Batik Air Dukung Kelancaran Layanan untuk Kebutuhan Obat-obatan

Senin, 20 April 2020 - 23:51 WIB
loading...
Batik Air Dukung Kelancaran...
Maskapai penerbangan Batik Air. Foto/SINDOnews
A A A
TANGERANG - Maskapai Batik Air, bagian dari Lion Air Group, mendukung kelancaran distribusi barang dan penanganan kargo terutama obat-obatan, dengan melayani penerbangan sewa tertentu (charter) dari Bandar Udara Internasional Xiaoshan Hangzhou, provinsi Zhejiang, Republik Rakyat China (HGH) menuju Indonesia melalui Bandar Udara Internasional Soekarno-Hatta, Tangerang, Banten (CGK).

Batik Air penerbangan ID-8622 mengudara dari Soekarno-Hatta pukul 15.00 waktu setempat (Waktu Indonesia Barat, GMT+ 07) dan telah tiba di Hangzhau pukul 22.35 waktu setempat (China Standard Time, GMT+ 08).

"Penerbangan kembali dari Hangzhou nomor ID-8623 pukul 00.35 waktu setempat dan mendarat di Soekarno-Hatta pada 06.10 waktu setempat," ujar Chief Executive Officer (CEO) Batik Air Achmad Luthfie di Tangerang, Senin (20/4/2020).

Batik Air mengoperasikan pesawat Airbus 320-200 registrasi PK-LUK. Penerbangan ini membawa 17 awak pesawat serta total 1.293 box dengan berat 8.569 kg obat-obatan. Seluruh kargo telah menjalani pemeriksaan, pengawasan ketat dan dikemas menurut standar yang berlaku.

"Penerbangan ini bertujuan untuk mendukung program pemerintah sejalan kelancaran distribusi kargo, membantu misi kemanusiaan di tengah pandemik wabah coronavirus disease (Covid-19)," ungkap Achmad.

Pada kesempatan ini, Batik Air mengucapkan terima kasih atas kerjasama dan dukungan pemerintah, pengelola bandar udara, pengatur lalu lintas udara, profesional awak pesawat, serta dukungan dari berbagai pihak, sehingga penerbangan dapat berjalan lancar.

Penerbangan dioperasikan sesuai standar operasional prosedur (SOP) dengan tetap mengutamakan aspek keselamatan dan keamanan (safety first).

"Batik Air tetap melakukan penyemperotan cairan khusus (disinfektan) pada seluruh kemasan kargo yang diangkut, meliputi sebelum masuk dalam pesaat (loading) dan setelah dikeluarkan dari pesawat (unloading)," lanjutnya.

Dalam optimalisasi pengangkutan kargo tersebut, Batik Air memaksimalkan tingkat keterisian pada ruang penyimpanan bagian bawah (cargo compartment) dan tempat bagasi dalam kabin serta ruang kabin dengan kargo yang diperbolehkan diangkut atau dimuat di kabin pesawat atau general cargo.
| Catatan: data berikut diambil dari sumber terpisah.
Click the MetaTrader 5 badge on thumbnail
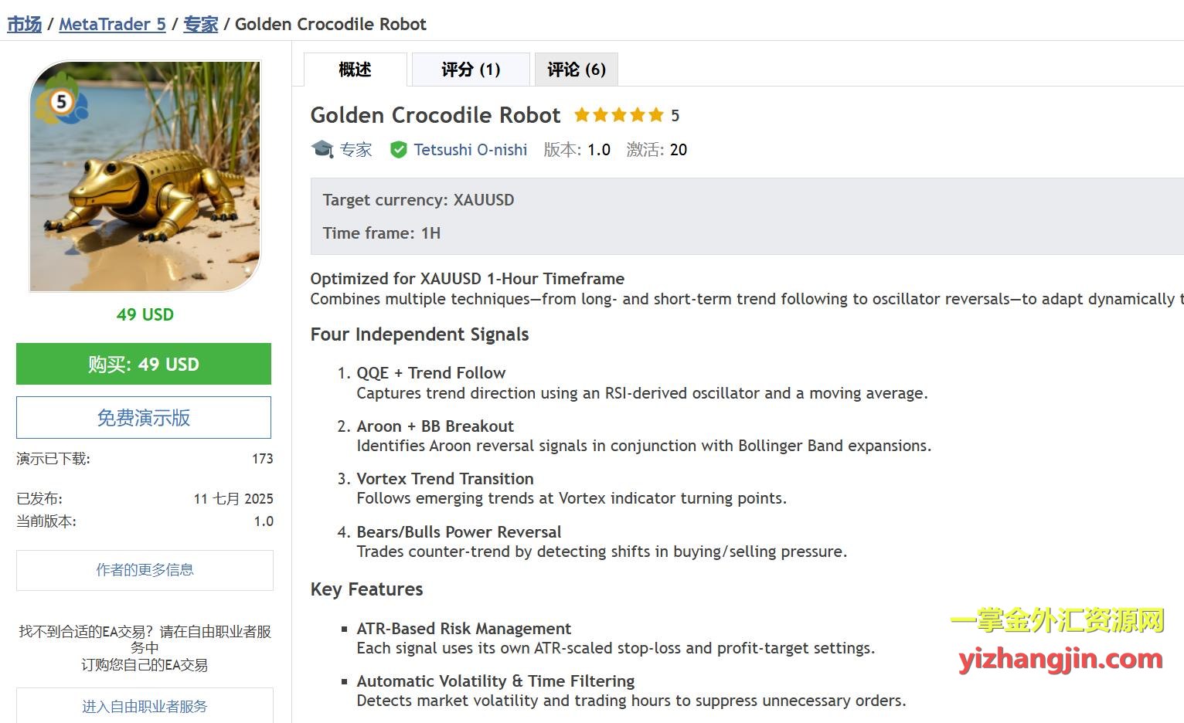Image resolution: width=1184 pixels, height=723 pixels. (60, 101)
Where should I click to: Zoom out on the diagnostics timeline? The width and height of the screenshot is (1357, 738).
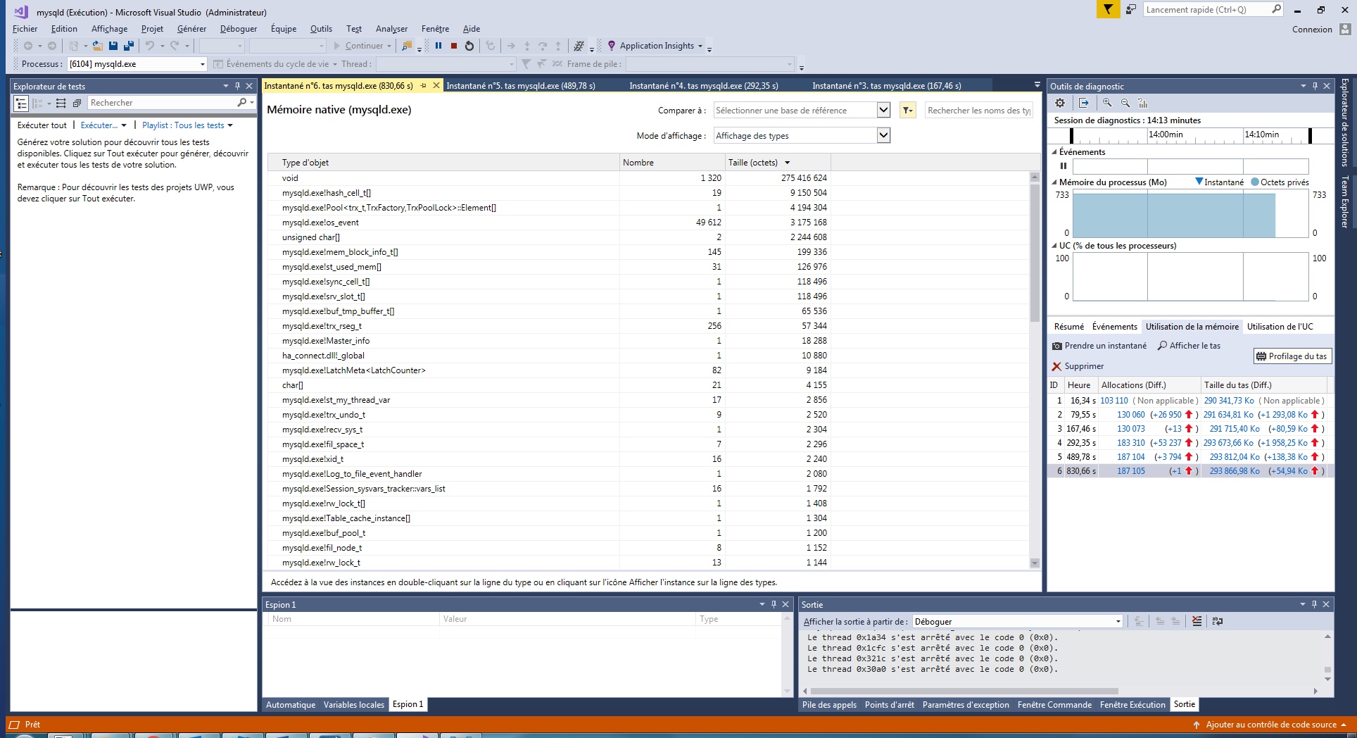(x=1125, y=103)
Achmad menyampaikan, bahwa operasional ini sesuai surat edaran dari regulator yaitu Kementerian Perhubungan SE No. 17 Tahun 2020, yang memperbolehkan pesawat kategori layanan penumpang dapat mengangkut kargo pada kabin pesawat tanpa membawa membawa tamu (penumpang).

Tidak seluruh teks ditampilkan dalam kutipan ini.